Calmly navigating the chaos of Zanzibar's Stone Town
Tamlin Wightman delights in having a guide along for the ride as she explores this island city
What got me most about this deviation from the hotel was the other guests' lack of interest in it.
Sure, there were turtles to swim with and cocktails to sunbathe beside.
I wondered what it said about me that I was more attracted to treading fish guts and bloody, muddy puddles in the Stone Town market than I was to the turquoise Zanzibari waters.
Of course, the lure of floating with fish was not lost on me, but the news of Weinstein and Spacey and Louis CK had just broken - #metoo - and all I wanted to do was get lost in the chaos of another world.
I found it - the chaos and a special kind of happy - in the stuffy Darajani Market.
I found it while hunching over a bull head to inspect its insides.
While aiming my camera at a shark. Sure, it was out of the water, lying beside a magnificent, pearl-white octopus awaiting a new owner, but shark it was.
I found it while gliding a finger over the velvety insides of a cow's stomach as it hung down over me, like the biltong I'd seen in my grandfather's drying room from time to time.
Perhaps I was used to sights like this, perhaps that's what allowed the stench to go almost undetected, and what made me desperately want to stay and zoom in on every tuna tail and squid tentacle, every exchange of shillings between seller and buyer.
But there was someone with me, Shaib, one of the hotel staff playing guide, and I could see him edging for the exit.
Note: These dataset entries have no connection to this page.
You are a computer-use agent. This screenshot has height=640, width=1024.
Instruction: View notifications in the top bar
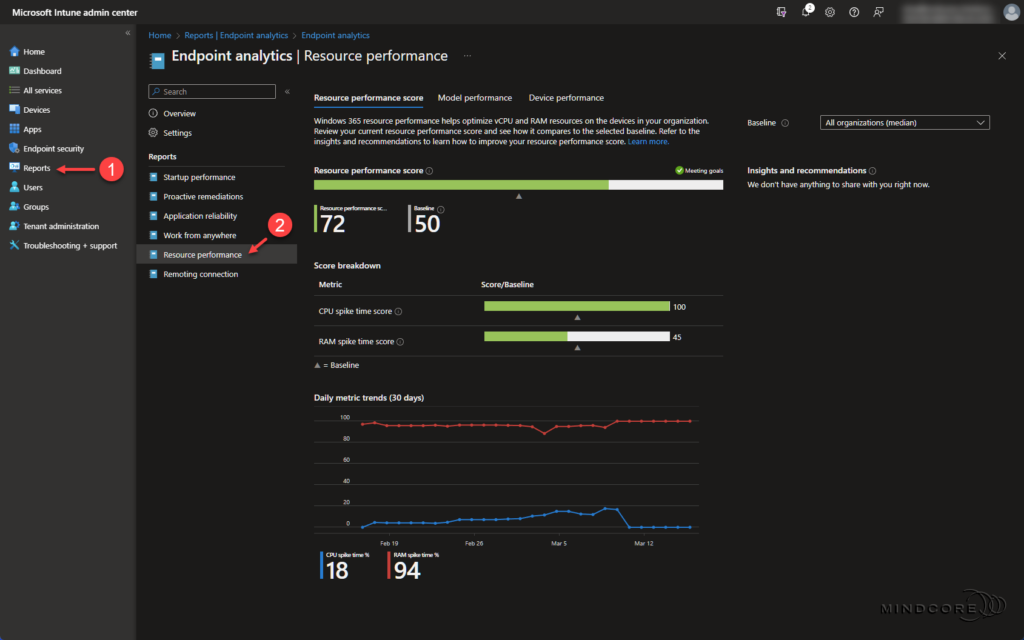(x=805, y=12)
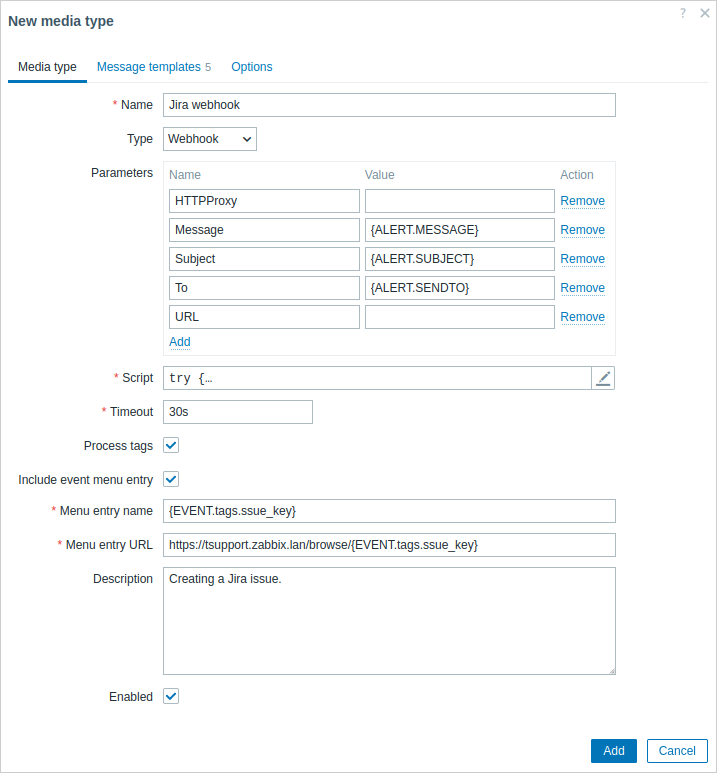Image resolution: width=717 pixels, height=773 pixels.
Task: Remove the HTTPProxy parameter
Action: (582, 201)

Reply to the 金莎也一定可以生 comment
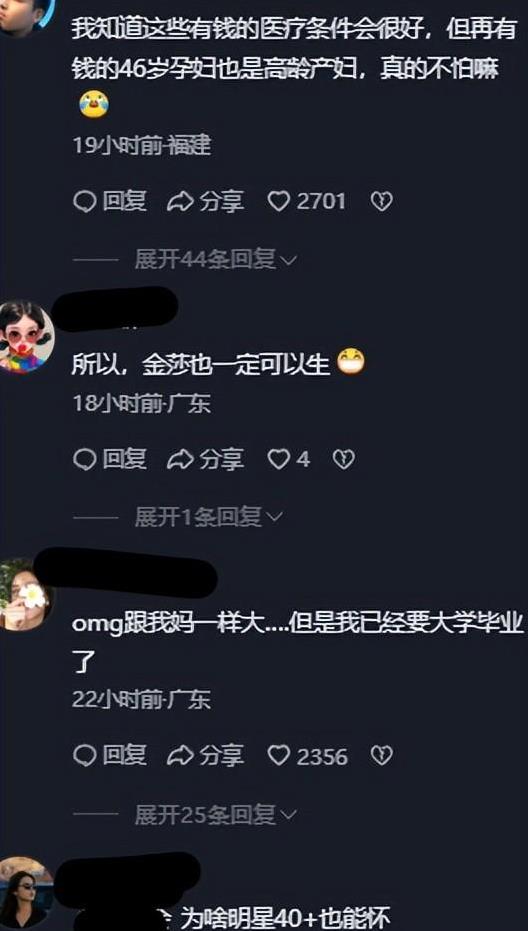click(110, 459)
Shaib would do this often - not say anything, just edge. And I would follow. My guide in the chaos. My certainty in the surprise. My friend among the unfamiliar.Shaib led me towards the spices, towards one man reigning over a sizeable collection of whole cloves and ginger and turmeric roots, and bags of tea leaves and coffee grinds.
The spice merchant was all hands, pointing at this and that, with great speed and confidence, picking up items and raising them to my nose, taking my hand and pouring coffee beans into my palm.
It felt as if we were locked in some kind of dance and I was hypnotised. If he had lifted my arm and twirled me, I would have spun with glee. I left with enough lemongrass to build a raft and quickly scuttled after Shaib through the winding walkways that lead out of Stone Town's centre.The walking of a labyrinth is said to heal, to bring awareness and answers.
As I walked myself through the tangle of paths, past ruins, tombs, great Arabic, Islamic and Zanzibari doors, each with their own characters, past scooters and vans and sedans, past women and men and children, on foot, in windows, on the move and still, I found the way out of my head and into the present. I found chaos and calm.
I felt as though I could stop moving my feet and be swept up with the flow, carried through the crowds like Aladdin on his carpet. Perhaps I had been sniffing too many spices.
We fell out of the maze, onto the waterfront and went in search of a loo.
"They think you're my girlfriend," Shaib said to me, as we entered museum after museum after slave podium, and finally a dark room with a hole in the floor, without being charged an entrance fee.He was so proud of his having won us free admission that I pretended stepping through a pool of water to squat over a hole in the floor was perfectly standard for me.
"Hotel toilet be damned! This is the real thing!" I said.
And to tell you the truth, I believed it.
As much as there were scandals happening oceans away, people taking what was not theirs, here was a world giving all it could to me, sharing itself and welcoming me in, letting me soak up each new sight, sound, smell, touch and taste with the innocence and joy of a child - with the company of local eyes watching over me.
"You keep me safe, I'll keep you wild," as the saying goes.